Beer-infused creme brulee, pale ale-glazed genoise, stout cakes? It was only a matter of time before craft brews found their way onto dessert menus.

If you're a beer-loving baker eager to try your hand at hops-infused sweets, here are five tips to get you started.

1. Add fat

If you're trying to adapt an existing recipe, there are a few things to be aware of, says Jackie Dodd, who writes The Beeroness blog. Beer works beautifully in baked goods, because it acts as a mild leavening agent, she says, "which is why chocolate stout cake is so popular. You get that really moist, tender, great texture."

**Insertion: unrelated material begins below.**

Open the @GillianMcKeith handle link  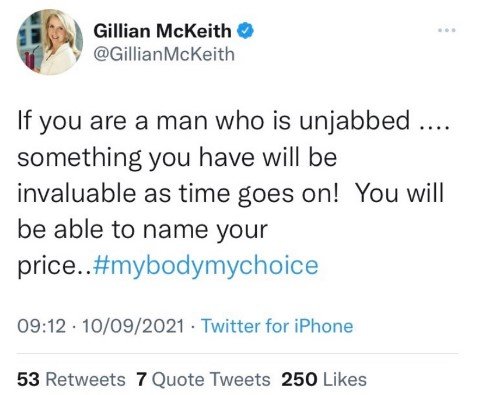pos(164,54)
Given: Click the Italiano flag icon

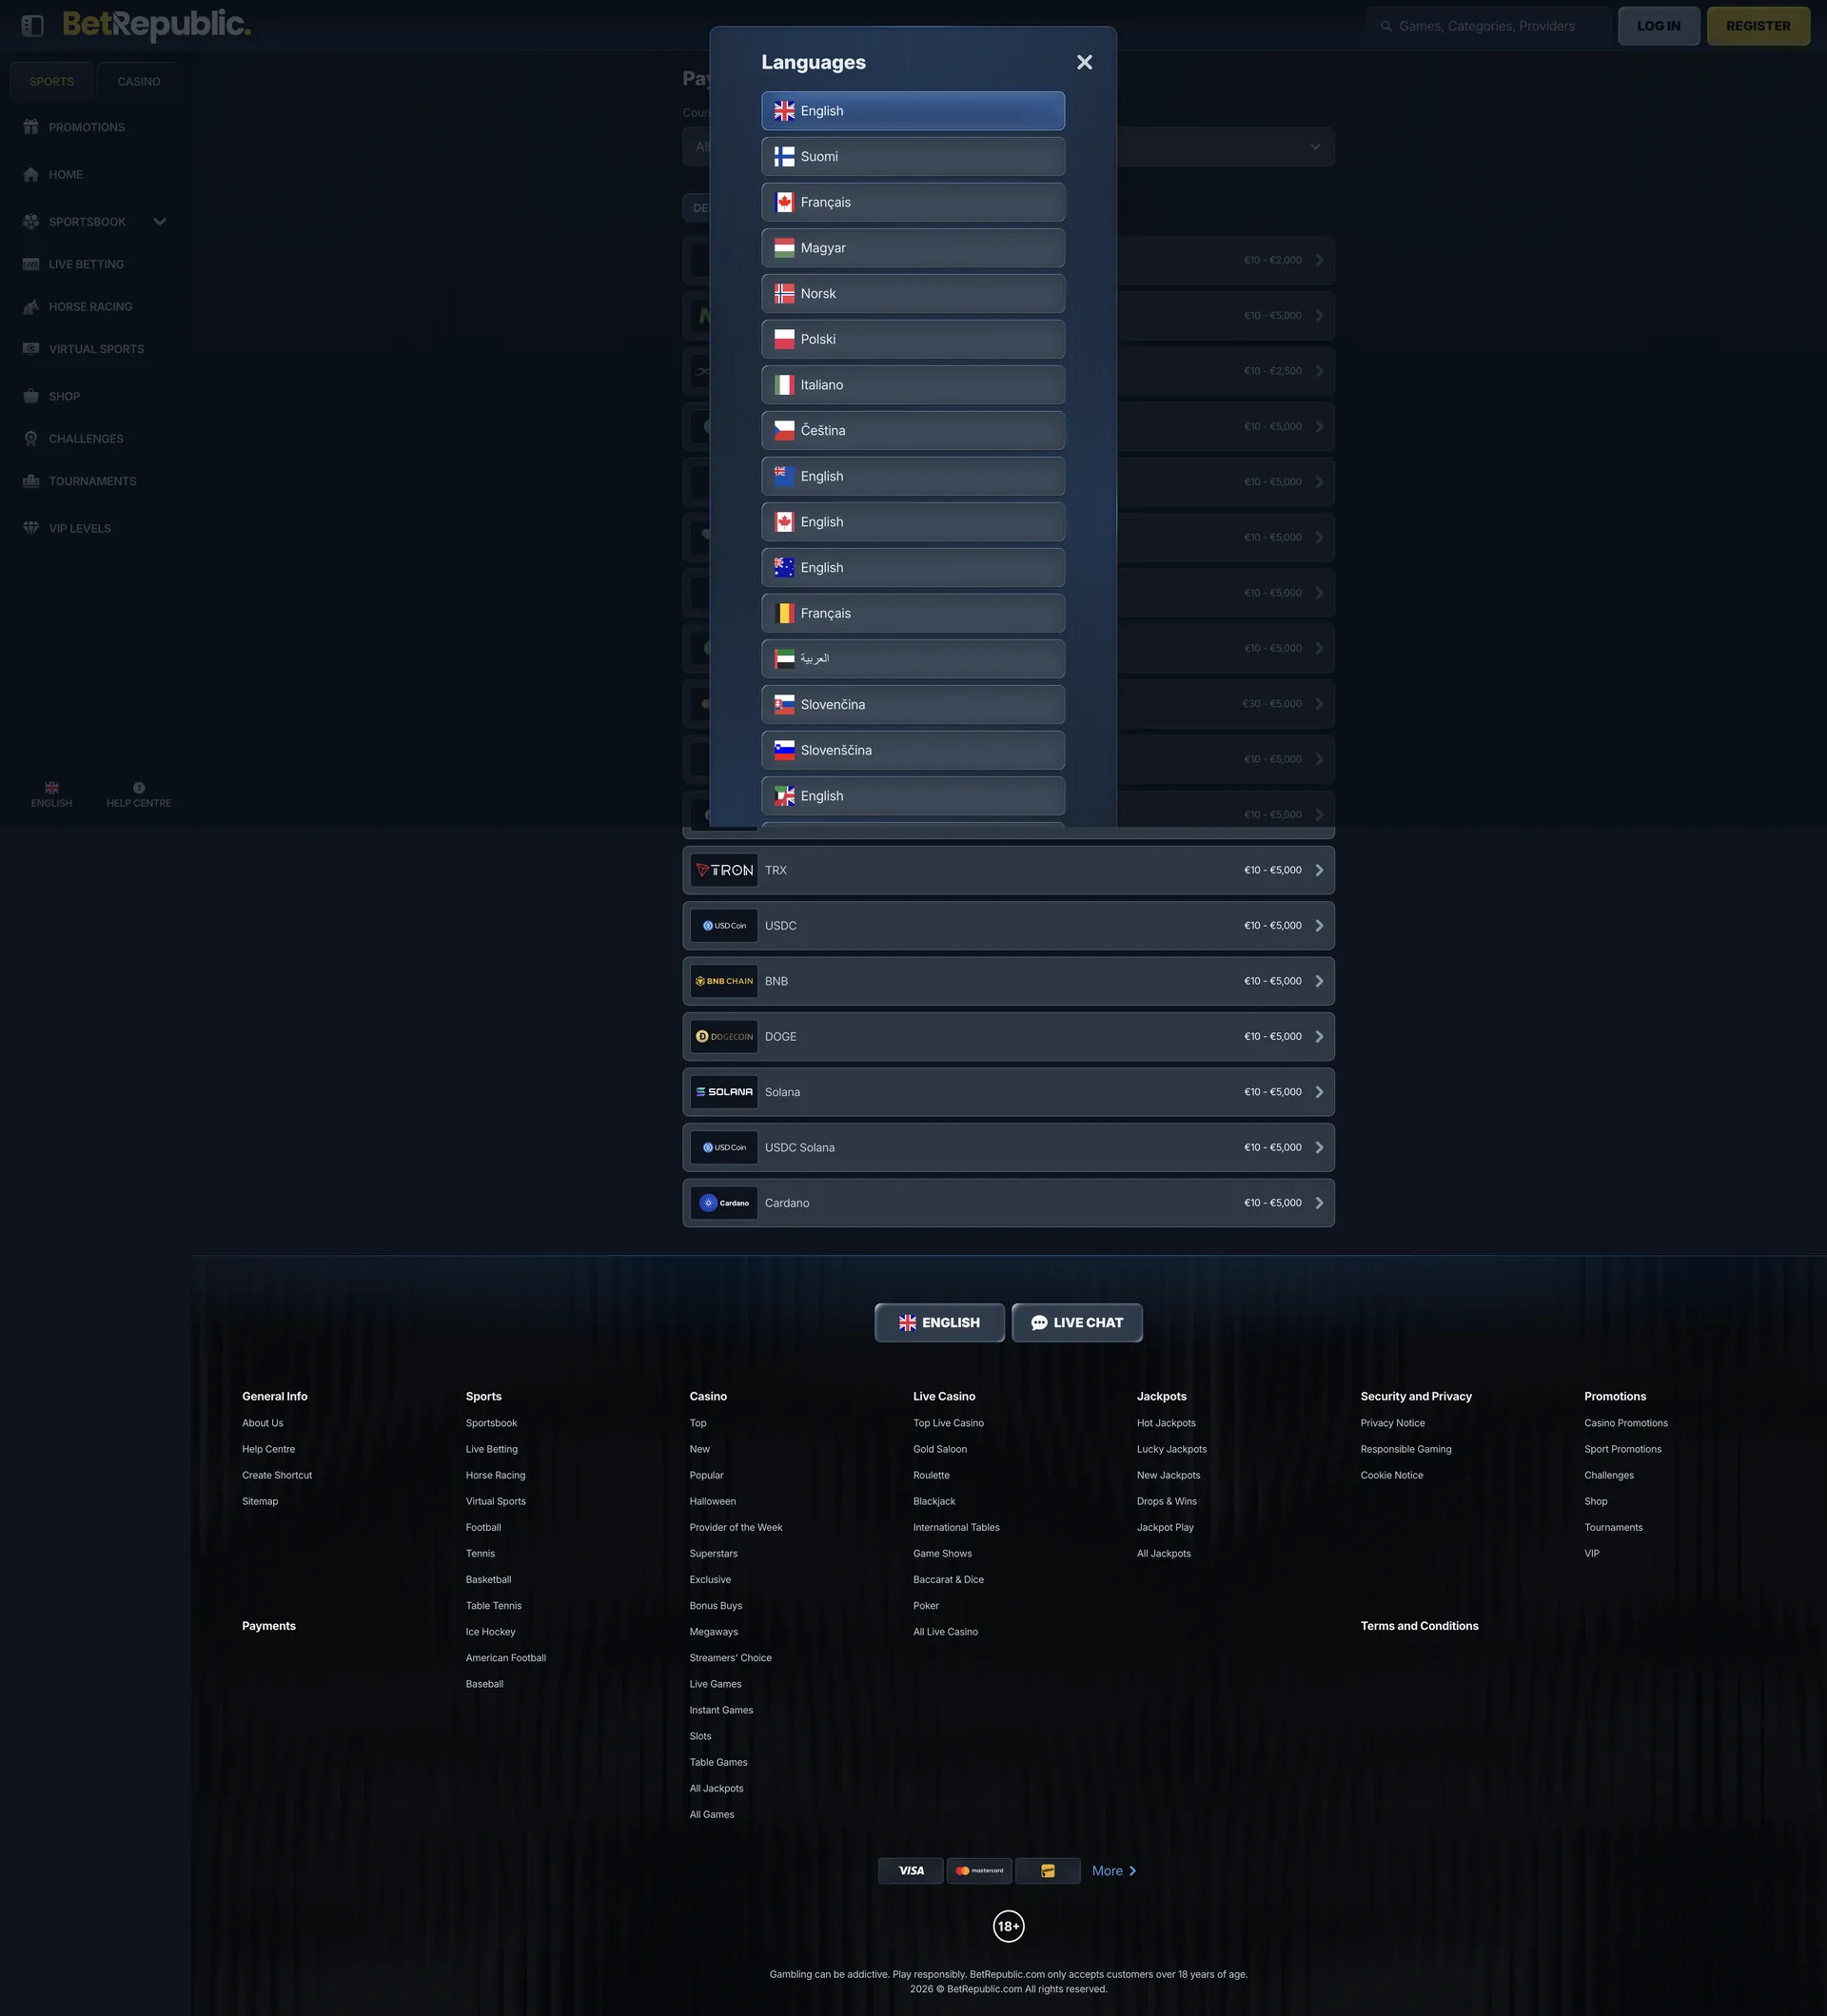Looking at the screenshot, I should [784, 385].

Try substituting beer for the liquid in a recipe, but bear in mind that if the liquid you're subbing out has fat -- milk, for example, or cream -- beer does not. The result can be really moist but terribly crumbly brownies. "If you're adapting grandma's chocolate cake," Dodd says, "add an extra egg yolk or more butter to compensate."

2. Match beer flavors

Craft beers have distinctive flavor notes, so be sure to match the flavor -- the chocolate or coffee tones of a stout, for example, or the citrusy spritz of a hefeweizen -- to the dessert. There's a reason bakers put stout in gingerbread and chocolate cakes, and the citrusy notes of hefeweizen can be wonderful in fruit purees, sorbets and lemon-scented dishes.

3. Beware the bitterness

Be wary of using high hop beers in recipes that reduce the liquid. Reducing anything accentuates the flavor, so reducing hoppy beer emphasizes the liquid's bitterness.

4. Pump up flavor

On the flip side, if the end result isn't flavorful enough, try a hoppier beer. More hops mean more iconic beer flavor.

5. Glaze it

If you're just getting started, Pyramid Alehouse chef Joe O'Leary suggests thinking of beer as a flavoring ingredient, like vanilla, or making your first effort a simple glaze. Make a dense simple syrup -- two parts sugar to one part water -- and simmer it for 20 minutes. Add a little beer at the end to dilute it, then brush it over cake layers, he says, for "beer glaze on your genoise."